Réalisation, scénario : Alice Rorhwacher

Date :2018 / Italie

Durée :127mn

Acteurs principaux :

Adriano Tardiolo : Lazzaro

Agnese Graziani : Antonia, jeune

Alba Rorhwacher : Antonia, adulte

 Luca Chikovani : Tancredi jeune

Tommaso Ragno : Tancredi adulte

Nicoletta Braschi : La marquise de Luna

Sergi Lopez : le compagnon  d’Antonia      

SA/ HA

Mots-clés : Innocence – bonté – grâce – exploitation – non-violence  - harcèlement

 

 

L’histoire se déroule en deux séquences. La première a pour cadre un hameau perdu, hors du temps, dans la campagne italienne. La seconde se déroule en ville. Les paysans longtemps maintenus à l’état de servage par l’excentrique marquise de Luna sont devenus des zonards urbains, après leur ‘‘émancipation’’ initiée par les forces de l’ordre.

Un jeune paysan, Lazzaro traverse cette séquence de temps, sans prendre une ride, identique à lui-même. Ses yeux bleus, observateurs et étonnés, éclairent un visage d’une imperturbable douceur. Son corps est celui d’un paysan, déjà un peu lourd mais robuste. Lazzaro est taillable et corvéable à merci. Il ne proteste jamais. Il obéit toujours. Il semble insensible aux humiliations, aux injustices dont il fait l’objet. Son innocence le protège. Il se lie d’amitié avec son opposé, Tancredi, le fils de la marquise, exaspéré de devoir cohabiter, même de loin, avec ces rustres. Ce jeune homme aux allures de drogué anorexique, déteste sa mère dont il connaît l’absence de tout scrupule et le cynisme, aux couleurs de la religion catholique…

 Les béatitudes selon Lazzaro : la non-violence et la grâce

 La prestation d’Adriano Tardiolo est bouleversante en ce qu’elle nous touche au plus enfoui de notre sensibilité, si malmenée par les règles du jeu de l’hypermodernité. Pour survivre et vivre, nous avons été contraints d’enfouir la grâce et l’innocence de l’enfance. Lazzaro nous invite à ne pas oublier les principes de la non-violence évangélique, celle de Saint-François. Le loup de cette fable poétique ne s’y trompe pas. Et nous, pas davantage.

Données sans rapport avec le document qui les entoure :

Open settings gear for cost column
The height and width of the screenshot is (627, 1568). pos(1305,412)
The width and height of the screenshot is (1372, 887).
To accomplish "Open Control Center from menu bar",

Le film est particulièrement recommandé aux dévots, aux agressifs, aux conformes, aux réalistes, aux esprits forts, aux pervers, aux nombrilistes,  aux élites argentées, aux décervelés qui fonctionnent selon la loi des Séries et des jeux, aux amateurs d’effets spéciaux, à ceux qui ne comprennent pas ce que spiritualité veut dire mais qui, parfois, emploient le mot à tort et à travers. L’essentiel, ne serait-ce que sous la forme de salades poussant près des voies ferrées, est invisible pour leurs yeux. La fable n’est pas sans laisser transparaître une ironie froide : un saint a pour caractéristique d’être méconnu, ignoré, rejeté et massacré par ceux qui se réclament de la religion établie. La justice divine a pris le masque de la Banque pour ruiner la marquise et ses descendants. Le progrès social a consisté à faire passer les paysans de serfs à la condition de marginaux urbains

Le spectateur s’amusera de retrouver Nicoletta Braschi, épouse de Roberto Benigni (La vie est belle), cachée par ses lunettes fumées de marquise autoritaire, néanmoins catéchiste pour enseigner la soumission aux enfants des paysans incultes.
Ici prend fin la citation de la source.